The shore batteries remained confused about the approaching ships, until shells began to fall. Shells from the ships were fired at such short range that their fuses did not have time to set, so many failed to explode on impact or ricocheted into the town, because they were travelling horizontally, rather than plunging. Two shore guns fired at the leading ship, while the third fired at the last, smaller, vessel. The gunners were hampered by a rising cloud of smoke and dust around them, affecting visibility. They found their shells had no effect on the armoured sides of the ships, so instead aimed at masts and rigging. The accuracy of the third gun was sufficient to oblige Blücher to move behind the lighthouse to prevent further hits. Two of her 15 cm (5.9 in) guns were disabled, the bridge and another 210 mm (8.3 in) gun were damaged.[10]

In the harbour, Captain Bruce of the scout cruiser HMS Patrol attempted to get his ship to sea but the ship was struck by two 210 mm shells, forcing the captain to beach her. The second scout cruiser, HMS Forward, had no steam in her boilers, so she could not move. The submarine HMS C9 followed Patrol to sea, but had to dive when shells started falling around it. By the time she got clear of the harbour, the German ships had gone. Commodore Roger Keyes commented afterwards, that a target of three stationary cruisers was exactly what the submarine had been intended to attack.[11] At 08:50, the German ships departed.[12]

Encounter with the High Seas Fleet

The battleships and cruisers commanded by Warrender set out from Scapa Flow at 05:30 on 15 December. The bad weather meant that he could not take destroyers with him but Beatty brought seven when he departed from Cromarty at 06:00, together with the battlecruiser squadron. The two forces combined at 11:00 near Moray Firth. As the senior admiral, Warrender had overall command of the force, which sailed toward its assigned interception point at Dogger Bank.[13] At 05:15 on 16 December, the destroyer HMS Lynx sighted an enemy ship (the destroyer SMS V155). The destroyer squadron went to investigate, and a battle ensued with a force of German destroyers and cruisers. Lynx was hit, damaging a propeller. HMS Ambuscade was taking on water and had to drop out of the engagement. HMS Hardy came under heavy fire from cruiser SMS Hamburg, taking heavy damage and catching fire but managed to fire a torpedo. News of a torpedo attack was passed to Admiral Ingenohl commanding the High Seas Fleet, whose outlying destroyers were the ones involved in the fighting. The engagement broke off after a couple of hours in the dark, but at 06:03 the following morning one of the four destroyers still able to fight, HMS Shark, again came in contact with five enemy destroyers and the four attacked. The German ships withdrew, reporting another contact with an enemy force to the admiral.[14]

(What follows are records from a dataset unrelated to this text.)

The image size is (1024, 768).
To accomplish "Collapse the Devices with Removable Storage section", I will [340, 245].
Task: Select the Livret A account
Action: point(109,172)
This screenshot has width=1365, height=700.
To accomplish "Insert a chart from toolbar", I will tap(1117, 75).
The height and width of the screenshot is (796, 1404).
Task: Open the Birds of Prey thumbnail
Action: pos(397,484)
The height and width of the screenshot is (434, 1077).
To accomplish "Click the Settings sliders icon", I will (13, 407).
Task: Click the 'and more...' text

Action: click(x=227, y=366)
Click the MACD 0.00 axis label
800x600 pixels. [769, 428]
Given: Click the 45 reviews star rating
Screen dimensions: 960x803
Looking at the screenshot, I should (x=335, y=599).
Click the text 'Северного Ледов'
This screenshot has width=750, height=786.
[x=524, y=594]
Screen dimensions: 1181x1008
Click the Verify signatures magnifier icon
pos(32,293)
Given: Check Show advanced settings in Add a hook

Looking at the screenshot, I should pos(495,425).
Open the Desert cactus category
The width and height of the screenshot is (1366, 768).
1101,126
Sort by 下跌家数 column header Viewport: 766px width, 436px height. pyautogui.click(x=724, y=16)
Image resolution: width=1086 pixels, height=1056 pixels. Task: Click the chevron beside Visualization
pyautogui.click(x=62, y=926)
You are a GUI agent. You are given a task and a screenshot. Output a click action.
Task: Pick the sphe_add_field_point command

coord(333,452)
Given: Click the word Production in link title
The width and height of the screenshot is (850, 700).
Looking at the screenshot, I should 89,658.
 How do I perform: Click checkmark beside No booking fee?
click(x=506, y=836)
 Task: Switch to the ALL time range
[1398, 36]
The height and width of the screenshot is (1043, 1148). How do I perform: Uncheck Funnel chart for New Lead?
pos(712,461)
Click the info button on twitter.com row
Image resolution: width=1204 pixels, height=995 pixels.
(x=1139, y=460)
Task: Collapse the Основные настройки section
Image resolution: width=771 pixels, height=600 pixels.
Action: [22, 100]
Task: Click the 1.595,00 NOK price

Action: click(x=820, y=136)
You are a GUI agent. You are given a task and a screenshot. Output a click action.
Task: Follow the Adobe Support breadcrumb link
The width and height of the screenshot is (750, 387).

Ingenohl had already exceeded the strict limit of his standing orders from the Kaiser by involving the main German fleet in the operation, without informing the Kaiser.[15] At 05:30, mindful of the orders not to place the fleet in jeopardy and fearing he had encountered the advance guard of the British Grand Fleet, he reversed course towards Germany. Had he continued, he would shortly have engaged the four British battlecruisers and six battleships with his much larger force, which included 22 battleships. This was the opportunity that German strategy had been seeking, to even the odds in the war. The ten British capital ships would have been outnumbered and outgunned, with significant losses likely. Their loss would have equalised the power of the two navies. Churchill later defended the situation, arguing that the British ships were faster and could simply have turned about and run.[16][17] Others, such as Jellicoe, felt there was a risk that an admiral such as Beatty would have insisted upon engaging the enemy once contact was established.[18] Admiral Tirpitz commented "Ingenohl had the fate of Germany in his hand".[16][19]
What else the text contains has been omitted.